Джон обернулся. Человек в черной лыжной маске и футболке с надписью «Ты — отстой» ударил его по лицу каким-то чудовищно тяжелым металлическим предметом. Упав на колени, Джон разглядел этот предмет: тот самый компрессор, которым он пытался взломать дверь кабины пилотов. От боли в голове у него помутилось. Второго удара Джон не помнил, однако тот явно был нанесен, потому что, очнувшись, опять совершенно внезапно, он увидел себя привязанным к стулу в комнате, оббитой фанерой. Один его глаз ничего не видел. Во рту недоставало нескольких зубов, язык разбух от крови, как пиявка. Он посмотрел вниз, на свою рубашку: фартук мясника. В его ушах продолжали рокотать самолетные двигатели. Комната сотрясалась от турбулентности. Где-то рядом слышался плач. Напротив Джона, положив руки на стол, сидел Галлахер. Из-под его ладоней виднелась еще одна записка. Он не показал ее Джону, но тот смог ее прочесть. Галлахер сказал, что обещает ему вопросы, но не ответы. Он также сообщил, что они находятся на новой для всех вовлеченных территории.
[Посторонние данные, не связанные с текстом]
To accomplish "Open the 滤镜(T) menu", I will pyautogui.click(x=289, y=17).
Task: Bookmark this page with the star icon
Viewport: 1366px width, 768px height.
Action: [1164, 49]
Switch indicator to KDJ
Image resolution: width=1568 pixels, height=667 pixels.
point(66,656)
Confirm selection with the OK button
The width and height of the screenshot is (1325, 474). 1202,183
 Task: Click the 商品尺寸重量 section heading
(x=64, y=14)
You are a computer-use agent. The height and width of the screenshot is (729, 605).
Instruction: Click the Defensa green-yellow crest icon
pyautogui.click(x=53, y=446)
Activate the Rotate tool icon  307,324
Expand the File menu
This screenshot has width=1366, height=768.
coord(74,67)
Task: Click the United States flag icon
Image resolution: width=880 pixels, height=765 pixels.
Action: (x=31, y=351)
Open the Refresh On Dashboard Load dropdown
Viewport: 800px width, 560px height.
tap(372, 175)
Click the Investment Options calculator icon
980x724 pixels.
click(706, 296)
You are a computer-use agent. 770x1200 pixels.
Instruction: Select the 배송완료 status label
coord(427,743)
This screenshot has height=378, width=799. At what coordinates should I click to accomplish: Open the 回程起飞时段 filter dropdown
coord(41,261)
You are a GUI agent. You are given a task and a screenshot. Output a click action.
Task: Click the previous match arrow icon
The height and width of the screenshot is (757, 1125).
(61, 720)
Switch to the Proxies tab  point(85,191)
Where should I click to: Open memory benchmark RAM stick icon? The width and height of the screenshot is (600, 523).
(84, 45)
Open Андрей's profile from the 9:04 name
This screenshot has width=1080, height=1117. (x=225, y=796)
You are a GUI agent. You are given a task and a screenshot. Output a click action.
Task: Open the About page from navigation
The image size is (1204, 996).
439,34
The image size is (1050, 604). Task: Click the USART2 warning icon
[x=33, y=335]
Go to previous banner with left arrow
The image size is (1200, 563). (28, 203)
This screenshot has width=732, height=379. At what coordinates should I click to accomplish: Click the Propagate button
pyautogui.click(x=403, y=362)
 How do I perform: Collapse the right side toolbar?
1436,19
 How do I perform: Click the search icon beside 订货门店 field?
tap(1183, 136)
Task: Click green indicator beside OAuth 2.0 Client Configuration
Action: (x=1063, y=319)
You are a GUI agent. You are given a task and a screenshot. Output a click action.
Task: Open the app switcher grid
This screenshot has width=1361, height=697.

— Вы готовы? — спросил Галлахер. — Мне нужно знать, что вы готовы.

Джон кивнул, странным образом завидуя собственному полному крови рту. Дверь у него за спиной открылась. Шаги. Чьи-то руки, словно беззубая волчья пасть, сомкнулись вокруг него. Началась шестая категория.


-----

[1] «Меморандум о пытках» (2002) – свод юридических обоснований, которые позволяли администрации президента Джорджа Буша-младшего разрешать применение жестких методик допроса, в том числе так называемую «пытку водой» и принудительное лишение сна. В июне 2004 г. часть документа просочилась в прессу.

[2] Креационизм – отрицающая эволюцию мировоззренческая концепция, согласно которой все основные формы органического мира рассматриваются как непосредственно созданные Творцом.

[3] Конвенция против пыток и других жестоких, бесчеловечных или унижающих достоинство видов обращения и наказания, принятая Генеральной Ассамблеей ООН 10 декабря 1984 г.

[4] Бисквит с кремом, американское пирожное, исключительно популярное в США. Расхожая шутка, которая неоднократно обыгрывалась в фильмах и книгах и даже стала своеобразным мемом, заключается в том, что твинки целиком сделаны из химии, поэтому могут храниться сколько угодно долго.

[5] Министр юстиции, генеральный прокурор США с 2004 по 2007 г.

[6] Широкомасштабная операция против партизан во время Вьетнамской войны в период с 1967 по 1972 г. Ее целями были выявление и нейтрализация ключевых фигур партизанского движения на территории Южного Вьетнама посредством убийств, похищений и систематического применения пыток. Программа была разработана ЦРУ и проводилась полицией и спецслужбами Южного Вьетнама.

[7] Мероприятие, на котором любой желающий может выступить на сцене перед зрителями.

[8] В германо-скандинавской мифологии богиня любви и войны.

[9] Патологическое состояние, характеризующееся преждевременным старением организма.

[10] Советник по юридическим вопросам (2001–2005) и глава администрации (2005–2009) вице-президента Дика Чейни.

[11] Заместитель министра обороны США в 2001–2005 гг.

[12] Главный юрисконсульт министерства обороны США при Джордже Буше-младшем.

[13] Заместитель генерального прокурора Альберто Гонсалеса при Джордже Буше-младшем.

[14] Эшкрофт Джон Дэвид (р. 1942) – американский политик. С 2001 по 2005 г. генеральный прокурор США.